Scientific Publications by FDA Staff

Genomics 2006 Apr;87(4):552-9

Quality prediction of cell substrate using gene expression profiling.

Han J, Farnsworth RL, Tiwari JL, Tian J, Lee H, Ikonomi P, Byrnes AP, Goodman JL, Puri RK

Puri RK, US FDA, Lab Mol Tumor Biol, Div Cellular & Gene Therapies, Ctr Biol Evaluat & Res, Bldg 29B,Room 2NN20,29 Lincoln Dr, Bethesda, MD 20892 USA US FDA, Lab Mol Tumor Biol, Div Cellular & Gene Therapies, Ctr Biol Evaluat & Res, Bethesda, MD 20892 USA Amer Type Culture Collect, Manassas, VA 20110 USA US FDA, Div Biostat, Ctr Biol Evaluat & Res, Bethesda, MD 20892 USA US FDA, Lab Immunol & Virol, Div Cellular & Gene Therapies, Ctr Biol Evaluat & Res, Bethesda, MD 20892 USA

Changes in cell culture conditions influence the metabolism of cells, which consequently affects the quality of the products that they produce, such as viral vectors, recombinant proteins, or vaccines. Currently there is no effective technique available to monitor global quality of cells in cell culture. Here we describe a new method using gene expression profiling by microarray to predict the quality of cell substrates. Human embryonic kidney 293 cells are a commonly used cell substrate in the production of biological products. We demonstrate that the yield of adenoviral vectors was lower in over-confluent 293 cells, compared to 40 or 90% confluent cells.
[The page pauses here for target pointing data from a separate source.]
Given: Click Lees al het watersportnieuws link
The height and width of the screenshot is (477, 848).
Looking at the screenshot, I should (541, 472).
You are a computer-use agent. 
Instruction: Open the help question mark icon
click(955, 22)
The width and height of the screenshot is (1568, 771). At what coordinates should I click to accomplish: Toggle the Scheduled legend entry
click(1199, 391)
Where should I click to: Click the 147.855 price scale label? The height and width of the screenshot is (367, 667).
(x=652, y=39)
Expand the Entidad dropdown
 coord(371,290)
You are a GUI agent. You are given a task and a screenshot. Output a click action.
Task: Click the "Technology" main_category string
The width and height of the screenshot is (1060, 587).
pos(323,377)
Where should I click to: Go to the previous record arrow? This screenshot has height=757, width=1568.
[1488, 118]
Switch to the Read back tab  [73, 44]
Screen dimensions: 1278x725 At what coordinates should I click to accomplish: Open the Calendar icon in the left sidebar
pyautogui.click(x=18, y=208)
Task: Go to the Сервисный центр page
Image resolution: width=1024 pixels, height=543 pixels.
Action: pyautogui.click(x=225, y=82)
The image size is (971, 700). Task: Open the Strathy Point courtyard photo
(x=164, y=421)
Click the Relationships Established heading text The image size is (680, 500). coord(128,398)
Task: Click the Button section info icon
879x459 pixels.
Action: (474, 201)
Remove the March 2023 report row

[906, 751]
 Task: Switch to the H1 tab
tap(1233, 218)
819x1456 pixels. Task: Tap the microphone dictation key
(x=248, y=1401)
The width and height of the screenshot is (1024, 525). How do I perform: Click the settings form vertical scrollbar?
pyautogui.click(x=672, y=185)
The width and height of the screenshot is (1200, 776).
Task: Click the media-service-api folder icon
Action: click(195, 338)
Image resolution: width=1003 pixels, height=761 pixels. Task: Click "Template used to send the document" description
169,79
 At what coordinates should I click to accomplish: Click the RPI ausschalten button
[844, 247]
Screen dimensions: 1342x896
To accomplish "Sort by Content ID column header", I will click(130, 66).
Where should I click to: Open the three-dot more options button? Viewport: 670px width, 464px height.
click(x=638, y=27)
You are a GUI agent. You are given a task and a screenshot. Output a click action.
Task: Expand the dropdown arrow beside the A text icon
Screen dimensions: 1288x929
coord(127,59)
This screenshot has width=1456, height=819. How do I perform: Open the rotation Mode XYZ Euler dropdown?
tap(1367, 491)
Total RNA derived from these cells of different confluence states was reverse transcribed, labeled, and used to hybridize 10K cDNA arrays to determine biomarkers for confluence states. Phenotype scatter-plot analysis and cluster analysis were used for class discovery. Based on this approach, we identified genes that were either up-regulated or down-modulated in response to different cell confluence states. By multivariate predictive models we identified a set of 37 genes that were either down-regulated or up-regulated compared to 90% confluent cells as a predictor of cell confluence and quality of 293 cell cultures. The predictive accuracy of these models was assessed by the leave-one-out cross-validation method. The expression of selected gene predictors was validated by quantitative PCR analysis. Our results demonstrate that gene expression profiling can assess the quality of cell substrates prior to large-scale production of a biological product.